→ **Texte fourni**
Dissolution du FNDC : la Guinée n’est pas l’Érythrée, encore moins la Birmanie !

« Que des autorités de fait tentent de mettre fin à l’existence d’un mouvement de fait, elles risquent d’apprendre à leur dépens que les anciens gouvernements n’étaient pas plus faibles ou moins légitimes. Ils avaient tout simplement plus d’expériences et savaient donc que dans les sociétés modernes, l’existence de chacun s’arrête là où commence celle de l’autre. A vouloir tout écraser sur son chemin, l’arrivée est incertaine. Voire périlleuse… », écrit notre chroniqueur Habib Yembering Diallo dans cette tribune que Guineematin.com vous propose en ce vendredi, 12 août 2022.

Habib Yembering Diallo

La dissolution du FNDC par le nouveau pouvoir n’augure rien de positif pour la Guinée. Cette décision, qui en dit long sur la radicalisation du pouvoir issu du coup d’État militaire du 05 septembre 2021, constitue un recul pour la liberté et la démocratie. Et pour cause, les différents régimes qui se sont succédé ces dernières années se sont tous accommodés de contre-pouvoir.

Les forces vives de Guinée furent une véritable épine dans le pied du président Lansana Conté. Mais, ce dernier s’en accommoda sans rechigner. Les mêmes forces vives ont empêché le capitaine Moussa Dadis Camara de s’accrocher au pouvoir. Est-il besoin de rappeler que les crimes du 28 septembre 2009 au stade du même nom ont fait voler en éclat les ambitions du bouillant capitaine.

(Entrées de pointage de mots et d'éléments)
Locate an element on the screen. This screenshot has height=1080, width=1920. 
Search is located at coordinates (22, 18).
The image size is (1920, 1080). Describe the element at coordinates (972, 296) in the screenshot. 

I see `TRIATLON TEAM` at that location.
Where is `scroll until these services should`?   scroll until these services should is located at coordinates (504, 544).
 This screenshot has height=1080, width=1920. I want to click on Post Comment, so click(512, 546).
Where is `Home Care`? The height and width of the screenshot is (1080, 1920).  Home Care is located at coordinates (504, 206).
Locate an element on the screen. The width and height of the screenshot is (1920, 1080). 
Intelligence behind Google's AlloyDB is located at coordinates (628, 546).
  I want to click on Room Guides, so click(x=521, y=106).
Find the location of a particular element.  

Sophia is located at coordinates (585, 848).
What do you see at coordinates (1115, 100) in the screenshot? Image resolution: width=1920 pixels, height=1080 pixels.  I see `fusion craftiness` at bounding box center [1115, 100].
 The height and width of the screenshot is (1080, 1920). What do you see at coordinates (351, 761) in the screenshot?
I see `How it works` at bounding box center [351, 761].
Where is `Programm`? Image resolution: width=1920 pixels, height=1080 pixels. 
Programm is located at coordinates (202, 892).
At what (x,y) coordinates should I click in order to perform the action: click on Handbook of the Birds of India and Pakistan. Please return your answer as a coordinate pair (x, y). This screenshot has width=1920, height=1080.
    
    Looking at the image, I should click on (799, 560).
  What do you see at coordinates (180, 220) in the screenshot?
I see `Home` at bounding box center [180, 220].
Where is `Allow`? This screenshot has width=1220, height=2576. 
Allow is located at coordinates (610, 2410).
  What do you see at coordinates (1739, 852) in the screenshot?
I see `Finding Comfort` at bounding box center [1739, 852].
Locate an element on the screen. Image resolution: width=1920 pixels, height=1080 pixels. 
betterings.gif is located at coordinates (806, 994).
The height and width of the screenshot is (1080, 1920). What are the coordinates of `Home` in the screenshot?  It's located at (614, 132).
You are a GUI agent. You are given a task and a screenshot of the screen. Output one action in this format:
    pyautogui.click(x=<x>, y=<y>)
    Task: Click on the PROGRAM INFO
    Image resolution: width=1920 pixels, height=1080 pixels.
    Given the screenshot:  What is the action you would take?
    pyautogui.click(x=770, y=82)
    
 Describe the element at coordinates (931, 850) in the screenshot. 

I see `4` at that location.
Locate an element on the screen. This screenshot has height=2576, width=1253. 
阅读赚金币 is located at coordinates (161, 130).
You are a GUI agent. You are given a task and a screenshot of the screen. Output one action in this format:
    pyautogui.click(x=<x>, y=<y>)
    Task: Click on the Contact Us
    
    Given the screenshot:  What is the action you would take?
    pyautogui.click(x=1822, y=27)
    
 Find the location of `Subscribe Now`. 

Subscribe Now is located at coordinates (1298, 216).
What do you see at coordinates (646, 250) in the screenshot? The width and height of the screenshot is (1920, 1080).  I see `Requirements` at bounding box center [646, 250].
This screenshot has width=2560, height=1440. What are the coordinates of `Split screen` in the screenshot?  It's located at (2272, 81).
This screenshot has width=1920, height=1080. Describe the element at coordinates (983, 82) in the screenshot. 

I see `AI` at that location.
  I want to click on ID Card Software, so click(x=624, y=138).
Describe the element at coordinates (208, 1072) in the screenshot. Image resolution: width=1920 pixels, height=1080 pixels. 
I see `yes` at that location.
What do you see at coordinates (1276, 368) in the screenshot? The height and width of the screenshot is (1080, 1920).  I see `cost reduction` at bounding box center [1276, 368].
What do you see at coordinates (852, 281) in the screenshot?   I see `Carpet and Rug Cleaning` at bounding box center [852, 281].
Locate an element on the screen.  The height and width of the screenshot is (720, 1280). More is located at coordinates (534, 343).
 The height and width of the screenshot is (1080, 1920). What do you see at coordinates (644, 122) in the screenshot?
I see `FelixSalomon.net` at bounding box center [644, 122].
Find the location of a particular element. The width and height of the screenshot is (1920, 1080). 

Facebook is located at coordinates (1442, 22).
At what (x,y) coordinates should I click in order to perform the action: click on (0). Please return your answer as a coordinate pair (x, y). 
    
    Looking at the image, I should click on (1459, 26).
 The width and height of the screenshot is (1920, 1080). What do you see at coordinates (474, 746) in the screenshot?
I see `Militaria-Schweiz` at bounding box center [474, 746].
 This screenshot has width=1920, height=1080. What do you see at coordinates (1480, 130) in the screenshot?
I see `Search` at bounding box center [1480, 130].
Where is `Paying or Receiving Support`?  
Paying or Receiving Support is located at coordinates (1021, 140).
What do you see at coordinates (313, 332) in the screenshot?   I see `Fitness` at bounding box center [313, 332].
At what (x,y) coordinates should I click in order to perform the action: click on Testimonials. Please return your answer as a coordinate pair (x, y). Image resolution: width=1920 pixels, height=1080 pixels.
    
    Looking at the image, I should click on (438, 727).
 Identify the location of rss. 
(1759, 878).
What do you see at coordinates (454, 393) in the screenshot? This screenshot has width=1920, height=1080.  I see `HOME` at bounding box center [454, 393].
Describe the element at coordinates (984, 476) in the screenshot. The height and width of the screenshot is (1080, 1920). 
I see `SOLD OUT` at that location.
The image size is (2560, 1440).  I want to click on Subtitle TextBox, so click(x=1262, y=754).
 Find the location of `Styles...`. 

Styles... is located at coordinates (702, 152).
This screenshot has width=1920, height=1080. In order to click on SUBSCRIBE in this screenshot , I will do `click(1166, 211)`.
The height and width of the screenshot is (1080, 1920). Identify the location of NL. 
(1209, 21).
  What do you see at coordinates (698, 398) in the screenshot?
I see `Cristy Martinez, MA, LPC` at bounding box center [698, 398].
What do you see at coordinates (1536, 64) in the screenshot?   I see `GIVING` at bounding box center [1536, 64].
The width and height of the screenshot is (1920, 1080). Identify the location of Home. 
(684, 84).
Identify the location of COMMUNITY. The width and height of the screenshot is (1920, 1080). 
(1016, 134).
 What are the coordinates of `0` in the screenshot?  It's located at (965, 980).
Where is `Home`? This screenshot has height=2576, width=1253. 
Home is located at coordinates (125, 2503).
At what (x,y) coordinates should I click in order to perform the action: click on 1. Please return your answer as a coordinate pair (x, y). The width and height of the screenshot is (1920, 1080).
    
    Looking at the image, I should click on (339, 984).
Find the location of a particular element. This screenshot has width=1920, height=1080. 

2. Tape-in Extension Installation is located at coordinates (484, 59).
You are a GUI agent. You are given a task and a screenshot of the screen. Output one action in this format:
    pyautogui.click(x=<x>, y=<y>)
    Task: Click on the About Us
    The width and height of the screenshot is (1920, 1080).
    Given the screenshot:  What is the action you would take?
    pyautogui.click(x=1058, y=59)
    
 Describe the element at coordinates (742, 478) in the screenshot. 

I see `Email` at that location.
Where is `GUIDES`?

→ **Consignes**
[a] Relevez toutes les dates complètes (jour, mois et année) que cite le texte sur la dissolution du FNDC.
[b] Reproduisez à l'identique le passage des lignes de la liste de données qui va de celle contenant "Describe the element at coordinates (984, 476)" jusqu'à celle contenant "Looking at the image, I should click on (339, 984).", ces deux lignes comprises.

→ **Réponses fournies**
[a]
12 août 2022
05 septembre 2021
28 septembre 2009

[b]
Describe the element at coordinates (984, 476) in the screenshot. The height and width of the screenshot is (1080, 1920). 
I see `SOLD OUT` at that location.
The image size is (2560, 1440).  I want to click on Subtitle TextBox, so click(x=1262, y=754).
 Find the location of `Styles...`. 

Styles... is located at coordinates (702, 152).
This screenshot has width=1920, height=1080. In order to click on SUBSCRIBE in this screenshot , I will do `click(1166, 211)`.
The height and width of the screenshot is (1080, 1920). Identify the location of NL. 
(1209, 21).
  What do you see at coordinates (698, 398) in the screenshot?
I see `Cristy Martinez, MA, LPC` at bounding box center [698, 398].
What do you see at coordinates (1536, 64) in the screenshot?   I see `GIVING` at bounding box center [1536, 64].
The width and height of the screenshot is (1920, 1080). Identify the location of Home. 
(684, 84).
Identify the location of COMMUNITY. The width and height of the screenshot is (1920, 1080). 
(1016, 134).
 What are the coordinates of `0` in the screenshot?  It's located at (965, 980).
Where is `Home`? This screenshot has height=2576, width=1253. 
Home is located at coordinates (125, 2503).
At what (x,y) coordinates should I click in order to perform the action: click on 1. Please return your answer as a coordinate pair (x, y). The width and height of the screenshot is (1920, 1080).
    
    Looking at the image, I should click on (339, 984).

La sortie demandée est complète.